Марияна не в своей голубой форме, и это значит, что она не считает сегодняшний день рабочим или, по крайней мере, не считала его таковым, когда уходила из дому. На ней оливкового цвета платье с черным поясом и разрезом на левом боку, который открывает колено и слегка – бедро. Ее обнаженные загорелые руки, ее гладкие загорелые ноги. «Что угодно! – снова думает он. – Я бы отдал что угодно!» И каким-то образом это Что угодно! и его восхищение оливковым платьем, которое он находит очаровательным, неразделимы с его любовью к Богу, который если и не существует, то по крайней мере заполняет то, что иначе было бы огромной, всепоглощающей дырой.

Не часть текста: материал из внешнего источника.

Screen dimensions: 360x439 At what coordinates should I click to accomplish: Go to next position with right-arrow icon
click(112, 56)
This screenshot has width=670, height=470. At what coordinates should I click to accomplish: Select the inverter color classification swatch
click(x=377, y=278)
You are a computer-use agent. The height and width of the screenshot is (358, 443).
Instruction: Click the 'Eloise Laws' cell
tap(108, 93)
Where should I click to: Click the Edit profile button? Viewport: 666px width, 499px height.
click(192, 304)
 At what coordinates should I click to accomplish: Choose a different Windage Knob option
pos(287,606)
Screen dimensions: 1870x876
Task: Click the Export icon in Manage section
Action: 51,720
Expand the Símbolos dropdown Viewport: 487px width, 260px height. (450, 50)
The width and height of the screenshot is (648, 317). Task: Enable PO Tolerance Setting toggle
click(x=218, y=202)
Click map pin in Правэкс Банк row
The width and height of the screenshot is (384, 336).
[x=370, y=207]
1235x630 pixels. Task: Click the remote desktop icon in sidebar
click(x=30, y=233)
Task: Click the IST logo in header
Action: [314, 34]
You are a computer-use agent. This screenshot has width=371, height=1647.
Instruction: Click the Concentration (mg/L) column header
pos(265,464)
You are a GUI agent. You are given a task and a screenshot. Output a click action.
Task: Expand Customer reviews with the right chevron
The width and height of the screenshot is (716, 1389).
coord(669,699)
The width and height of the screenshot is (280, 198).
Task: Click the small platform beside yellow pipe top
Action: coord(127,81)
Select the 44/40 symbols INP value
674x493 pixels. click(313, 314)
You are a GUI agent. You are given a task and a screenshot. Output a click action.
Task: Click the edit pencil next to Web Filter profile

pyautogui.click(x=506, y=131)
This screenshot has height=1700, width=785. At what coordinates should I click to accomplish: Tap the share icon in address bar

– Теперь на левый бок. – Она поправляет простыню, чтобы все оставалось в рамках приличий. – Так, жмите по направлению от меня.
Она давит на культю, направляя ее назад; предполагается, что он будет нажимать вперед, сопротивляясь. «Как далека! – думает он. – Как близка и в то же время как далека!» А ведь они могли бы, грудь к груди, вжиматься друг в друга, падшие создания. Если бы Уэйн об этом услышал, что бы он сказал! Если бы не Уэйн Блайт, он никогда бы не встретил Марияну Йокич; если бы не Уэйн Блайт, он никогда не узнал бы это нажатие, эту любовь, это томление. Felix, felix, felix lapsus [19]. Всё к лучшему, в конце концов.
– О'кей, теперь расслабьтесь, – говорит Марияна. – Хорошо. Теперь на живот.